Kathleen N. Moore, MD, MS: I appreciate the opportunity. We’re very excited about the approval of mirvetuximab, now known as Elahere, in November of last year (2022), it opened the door for women in the United States to access this medication and it's picked up very quickly. In fact, the demand to test was so high [that] many of the vendors ran out of kits. So, I think that just speaks to the need for novel therapeutics that are well that are effective and well-tolerated in this space. Because we ran out of kits nationally, I mean, that just tells you how much interested and how much there need is for medications like this. So we're grateful for the accelerated approval opportunity, but very, very excited to present MIRASOL with a comparison group.
The accelerated approval was based on the SORAYA study that was led by Ursala Matulonis, PhD, and Dr. Robert Coleman—single arm phase 3 MIRASOL now has the comparator on randomized phase 3 so you can really see the performance of standard medicine versus mirvatuximab in this space of platinum-resistant OC. And the benefit of for PFS and OS are both clinically and statistically significant. And I will note, and I may have to double-check on this because maybe there's something 3 decades ago that I forgot, but there has not been any study in the platinum-resistant OC setting that has [ever] shown an OS advantage, ever. That includes AURELIA, the standard of care of platinum resistant OC, single-arm chemotherapy with bevacizumab (Avastin; Genentech), which of course we love to use, but there's no advantage there. It's PFS advantage.

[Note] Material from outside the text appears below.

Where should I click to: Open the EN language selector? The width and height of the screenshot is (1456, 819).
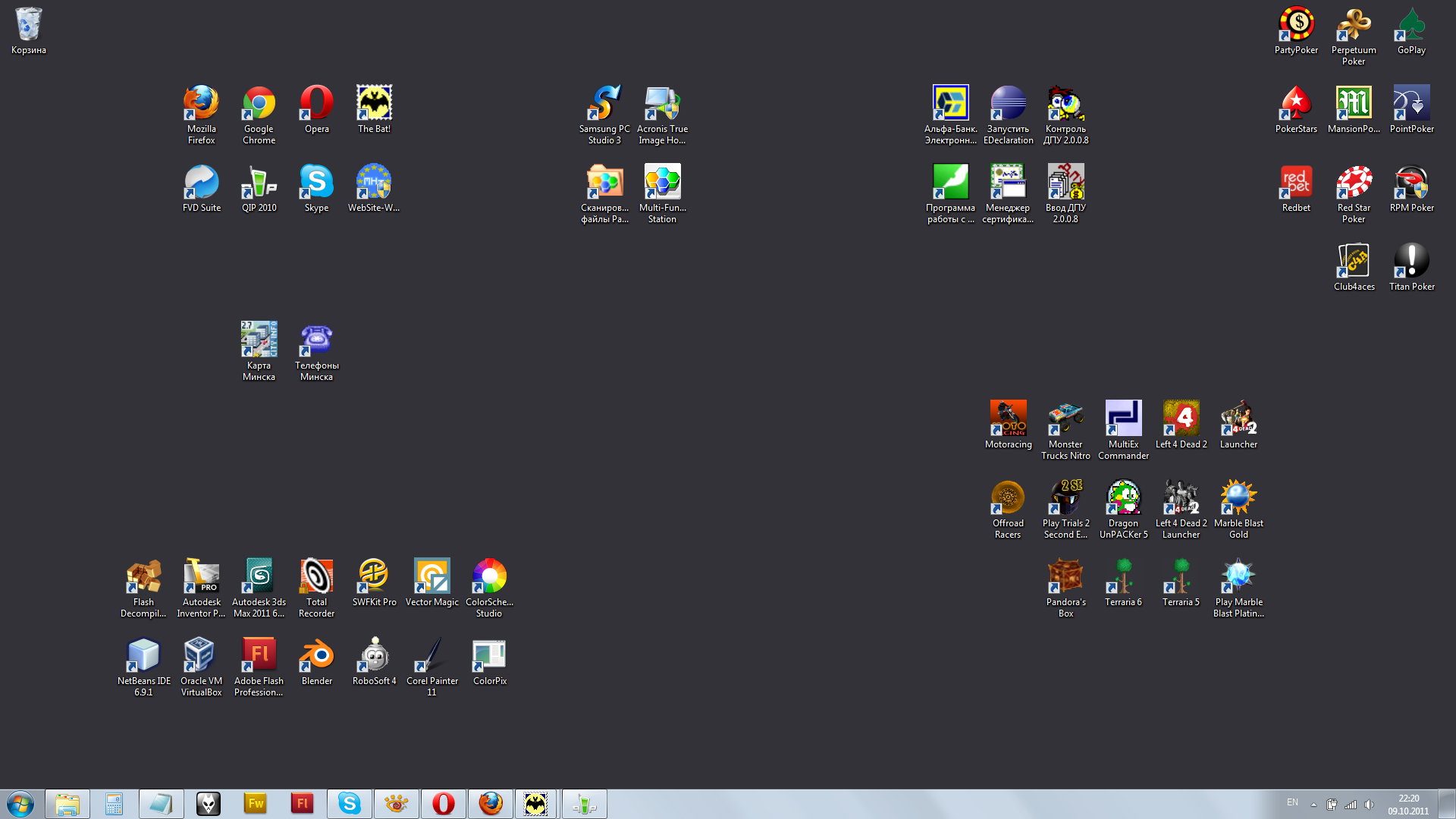[x=1292, y=802]
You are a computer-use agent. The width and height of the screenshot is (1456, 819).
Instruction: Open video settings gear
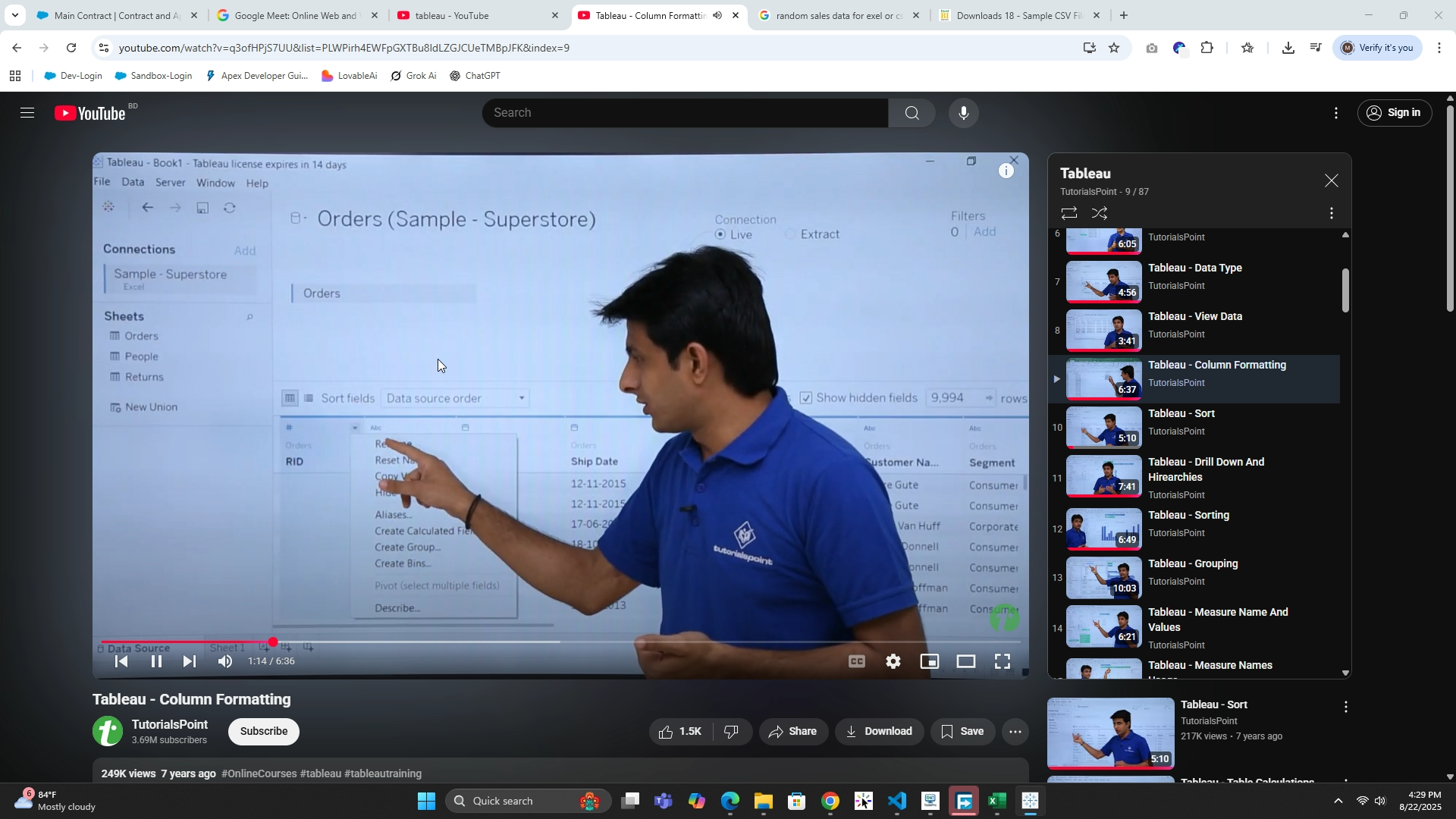tap(893, 661)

So here we have both, which is the first in a biomarker-selected population. So I do think that, again, we always strive to do better. So this is the new standard of care, I think, a new basis. And we're going to build from here and try to keep improving outcomes for our patients. But this is a big win for patients and should be used and why feel like folate alpha testing is a must know, I think you must know this. I have a medicine that's going to help you live longer. I think you got to know whether or not you're eligible. So I think this is important.